TASK LIST ▸
[A] Answer these three questions from the passage on the Quiksilver bankruptcy:
(i) What total debt did the court papers show for Quiksilver?
(ii) What share of Quiksilver's senior debt does Oaktree Capital Management own?
(iii) What price did Quiksilver get when it sold Rossignol?
[B] Go on with the passage on the Quiksilver bankruptcy, picking up right after its final sentence.

EXERCISE PASSAGE ▸

++++++

Court papers show that the maker of brands such as Quiksilver, Roxy and DC Shoes had total debt of $826 million and $337 million in assets. In the filing, Quiksilver said about $500 million of its debt would be cut under the restructuring plan.
The bankruptcy filing does not affect Quiksilver operations in Asia or Europe.
Senior lender Oaktree Capital Management, which owns 73 percent of the company’s senior debt, will convert that to equity and take majority ownership of the company, based in Huntington Beach, Calif.
Then Quiksilver will seek to borrow $175 million from Oaktree’s affiliates. Oaktree Capital Management is a Los Angeles company that specializes in turning around financially troubled companies.
Quiksilver has gone through a revolving door of executives lately trying to patch up its financial problems.
Chief Executive Pierre Agnes, who months ago replaced former CEO Andy Mooney, said the bankruptcy and financing from Oaktree will allow the company to “satisfy our ongoing obligations to customers, vendors and employees” and “re-establish Quiksilver as the leader in the action-sports industry.”
The company, which has about 680 stores that sell its beach and skateboard-oriented clothes and shoes, saw its sales last year drop 13 percent, which contributed to its net loss of $309.4 million. Last year, Quiksilver sold its licensed apparel subsidiary Hawk Designs Inc. for $19 million.
As the financial situation got worse, cofounder Bob McKnight, who led the company for many years, returned to Quiksilver as its chairman.
While many people believed that Quiksilver’s merchandise and company plans didn’t keep up with changing consumer tastes, others cited past financial mismanagement decisions made when the U.S. economy was roaring, saddling the company with high debt that continued to plague it for years.
Everyone talks of Quiksilver’s disastrous purchase of Rossignol, a French company that makes skis, snowboards and other goods related to snow sports.
Quiksilver, then headed by McKnight as CEO and Bernard Mariette as president, bought Rossignol in 2005 for $320 million. Three years later, as the economy was starting its downward dive, Quiksilver sold Rossignol for $147 million.

++++++

EXCERPTED DATA ▸
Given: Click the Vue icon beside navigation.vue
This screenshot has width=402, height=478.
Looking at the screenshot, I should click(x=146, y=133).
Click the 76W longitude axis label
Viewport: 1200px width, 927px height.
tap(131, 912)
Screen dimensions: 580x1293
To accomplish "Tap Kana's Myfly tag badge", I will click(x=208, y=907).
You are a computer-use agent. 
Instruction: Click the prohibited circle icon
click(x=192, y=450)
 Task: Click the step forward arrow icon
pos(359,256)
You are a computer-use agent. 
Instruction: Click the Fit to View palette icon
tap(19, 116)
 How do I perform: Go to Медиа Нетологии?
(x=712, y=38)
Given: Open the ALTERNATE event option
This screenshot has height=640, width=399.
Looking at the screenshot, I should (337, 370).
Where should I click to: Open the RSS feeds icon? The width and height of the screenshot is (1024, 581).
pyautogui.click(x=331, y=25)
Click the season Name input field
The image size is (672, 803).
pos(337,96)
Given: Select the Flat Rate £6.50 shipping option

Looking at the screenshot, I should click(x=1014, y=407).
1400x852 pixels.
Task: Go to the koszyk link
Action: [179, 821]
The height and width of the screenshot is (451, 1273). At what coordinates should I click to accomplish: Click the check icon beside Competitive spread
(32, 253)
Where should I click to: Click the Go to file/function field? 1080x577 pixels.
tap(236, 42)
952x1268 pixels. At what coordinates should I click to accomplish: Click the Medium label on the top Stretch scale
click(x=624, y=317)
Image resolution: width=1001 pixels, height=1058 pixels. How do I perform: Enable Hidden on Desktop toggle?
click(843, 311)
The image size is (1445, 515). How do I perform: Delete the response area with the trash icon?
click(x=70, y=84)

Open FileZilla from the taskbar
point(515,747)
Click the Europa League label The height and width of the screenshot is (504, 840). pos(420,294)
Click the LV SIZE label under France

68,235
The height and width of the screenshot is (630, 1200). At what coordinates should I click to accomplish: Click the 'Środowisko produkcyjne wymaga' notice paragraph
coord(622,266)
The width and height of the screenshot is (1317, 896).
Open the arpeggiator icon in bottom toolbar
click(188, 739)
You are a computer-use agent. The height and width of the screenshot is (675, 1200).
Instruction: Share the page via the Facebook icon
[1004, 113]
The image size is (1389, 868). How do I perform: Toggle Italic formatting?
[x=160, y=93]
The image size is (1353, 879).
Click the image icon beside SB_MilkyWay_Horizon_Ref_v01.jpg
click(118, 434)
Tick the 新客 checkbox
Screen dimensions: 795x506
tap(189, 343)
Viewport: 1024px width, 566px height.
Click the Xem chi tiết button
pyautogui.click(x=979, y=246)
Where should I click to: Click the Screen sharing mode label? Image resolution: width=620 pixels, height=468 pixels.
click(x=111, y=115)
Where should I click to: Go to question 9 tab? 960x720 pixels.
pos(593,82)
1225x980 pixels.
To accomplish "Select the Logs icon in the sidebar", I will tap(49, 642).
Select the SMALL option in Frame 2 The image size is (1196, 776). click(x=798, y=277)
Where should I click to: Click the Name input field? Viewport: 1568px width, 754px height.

++++++

ANSWERS BELOW ▸
[A]
(i) $826 million
(ii) 73 percent
(iii) $147 million

[B]
“The Rossignol purchase really was the trigger that put them under,” said Greg Weisman, an attorney with Ritholz Levy Sanders Chidekel & Fields, who works with a number of Orange County surfwear and skateboard companies. “At that point, when things went south with the ski maker, the plug was effectively removed from the drain.”
One retail expert noted that the loss taken from the Rossignol sale saddled the company with so much debt that the company was barely making enough money to pay the interest on its debt. “The main issue was getting rid of the debt that they couldn’t service,” he said.
Another misstep cited by experts was taking the company public in 1986. It was the first Orange County surfwear brand to embrace Wall Street as a vehicle to expand, but that also affected its cool, hip image as a kind of counterculture surf brand that turns its nose up at the establishment.
“Once you are on that public company treadmill, a company that was seen as a counterculture alternative to the mainstream apparel brands is forced to grow and be beholden to stockholders,” Weisman said. “In a way, that belied its true DNA.”
Being on that treadmill had the company expanding its business outside the apparel industry. In early 2001, it formed Quiksilver Travel, organizing trips for surfers to resort destinations, and it also formed Quiksilver Entertainment to produce TV shows, movies and events targeted to the youth market.
Then in the years before the economic recession, the company started opening a slew of stores as it competed with brands such as Billabong , Pacific Sunwear of California and Volcom for retail space. “You had a retail arms race going on with wholesale labels opening store after store to control consumer touch points to their goods,” Weisman said.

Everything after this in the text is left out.